Tidak ada satu orang pun di ruangan itu yang menyukai Wali Kota. Eijun mencoba mengalihkan topik pembicaraan jauh dari topik kekerasan. Ada beberapa hal penting yang juga perlu dibahas mendetail. “Berdasarkan peraturan dari Lembaga Kemasyarakatan, kunjungan keluarga terakhir akan dilangsungkan pukul delapan pagi hari Kamis di Unit Miyazaki, sebelum nantinya Furuya akan dipindahkan ke Kanto.” Eijun menambahkan lagi. “Aku tahu bahwa kalian semua ingin sekali bertemu dengan Furuya. Sebaliknya juga, Furuya begitu ingin bertemu dengan kalian. Tapi jangan sampai terkejut bila nanti kunjungan kalian tak sekadar dari kunjungan biasa setiba kalian di sana. Dia akan ditempatkan di balik sisi selembar kaca akrilik. Sementara pengunjung entah itu keluarga dekatnya sekalipun, akan ditempatkan di sisi yang lain. Kalian akan berbicara dengannya melalui telepon. Memang tidak masuk akal peraturannya. Tapi ya, demikian adanya di Kanto.”
“Termasuk pelukan dan ciuman?” tanya Akame.
“Tidak. Ada peraturan khusus tentang itu.”
Minami mulai sedu-sedan. Dia menangis, isaknya menderu. Air matanya yang besar berjatuhan. “Aku tidak bisa memeluk putraku,” katanya sambil terisak-isak. Salah seorang memberinya tisu dan menepuk pundaknya, mencoba menguatkan. Minami mencoba menyingkapi kabar itu dengan semakin menguatkan dirinya. “Maafkan aku…”
“Kau tidak perlu meminta maaf, Minami,” ucap Eijun. “Kau seorang ibu di mana putramu hendak dieksekusi mati untuk suatu perbuatan yang tidak pernah dilakukannya. Kau berhak menangis. Bila aku yang di posisimu, aku akan menjerit-jerit dan menembaki setiap orang yang sudah jelas-jelas terlibat dalam penyudutan ini.”
Akame bertanya lirih, “Bagaimana dengan eksekusi itu sendiri, Eijun? Siapa saja yang diperbolehkan hadir?”
“Ruangan saksi mata itu dibagi menjadi dua. Satu untuk keluarga korban, satu sisi lagi untuk keluarga tahanan. Dimodifikasi secara terpisah. Semua saksi mata diminta berdiri. Tidak akan ada tempat duduk. Ada jatah lima kursi, mereka lima, kalian juga dapat lima. Sisanya akan diberikan kepada para pengacara, pejabat penjara, beberapa anggota pers, dan beberapa orang lain yang memiliki kepentingan dalam jalannya kasus ini. Aku juga akan hadir di sana. Minami, sejauh yang kau ketahu, Furuya tidak menginginkanmu ada di sana. Sekalipun nanti kau akan menjadi saksi mata.”

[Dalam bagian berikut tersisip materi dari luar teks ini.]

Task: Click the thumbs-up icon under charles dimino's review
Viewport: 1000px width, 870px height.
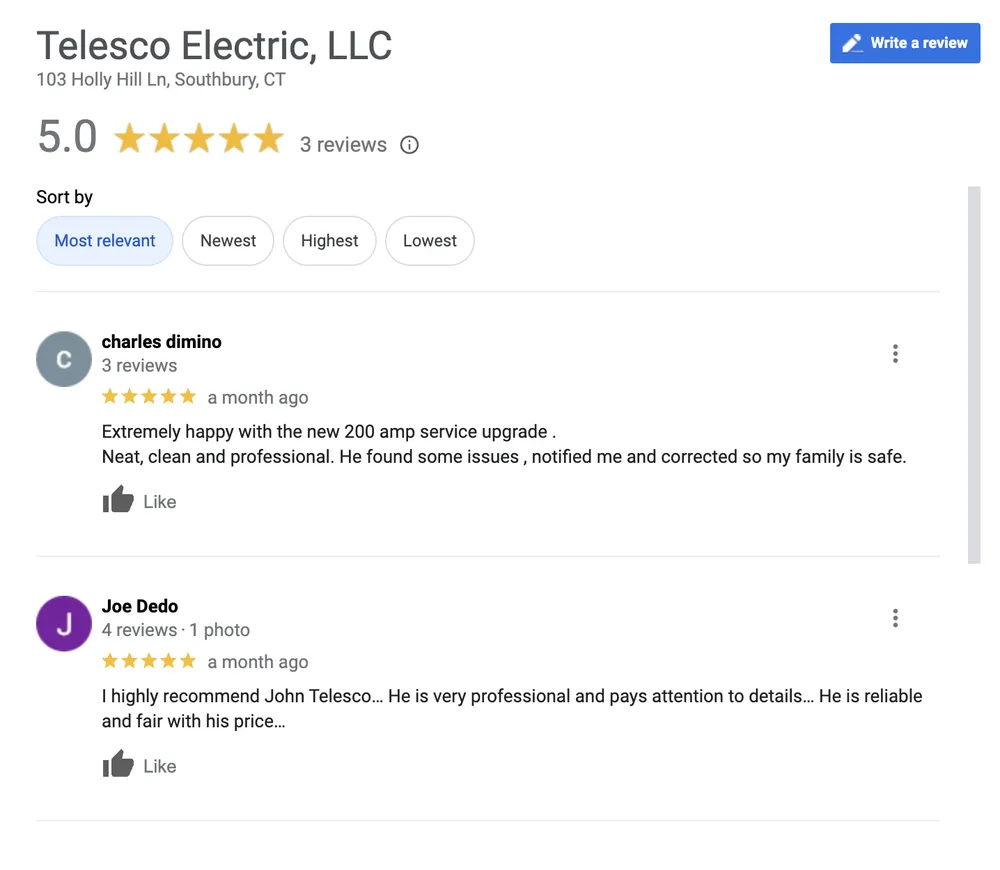Action: (117, 498)
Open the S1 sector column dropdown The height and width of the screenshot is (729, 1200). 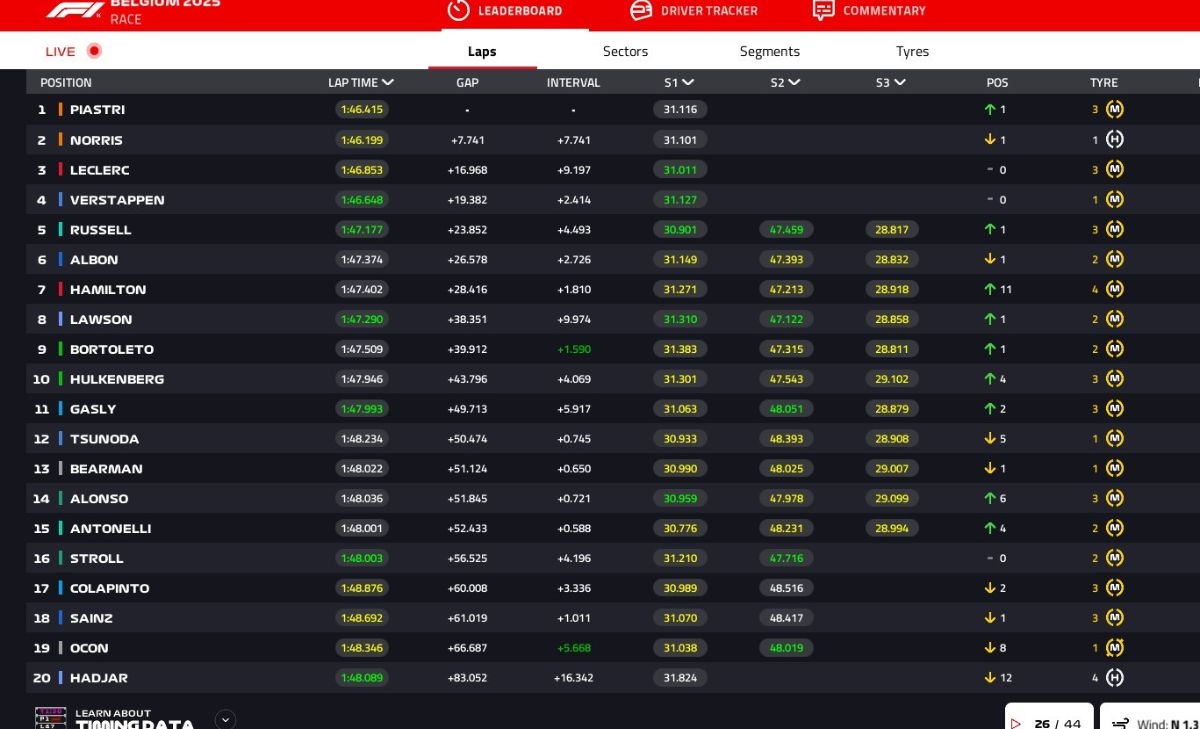pos(688,83)

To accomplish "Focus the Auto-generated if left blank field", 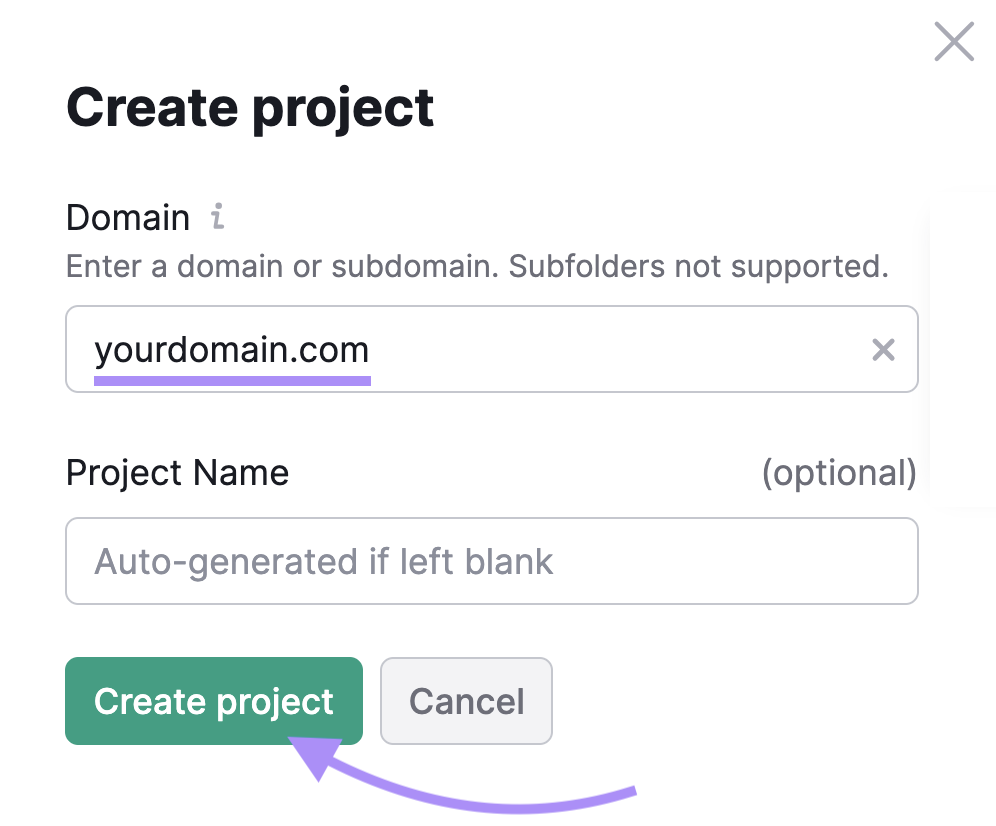I will [x=492, y=561].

“Maafkan aku, Robert,” timpalnya sambil menyeka ingusnya. “Kita sudah pernah membahas ini sebelumnya. Dan maafkan aku. Aku ada di sana ketika dia lahir, dan aku juga harus di sana ketika menjelang kematiannya. Dia mungkin tidak tahu, atau mungkin sengaja, Dia pasti membutuhkanku di sana. Aku akan tetap datang dan menjadi saksi mata.”
Robert Eijun tidak ingin mendebat. Dia hanya berjanji untuk bertemu lagi besok malam.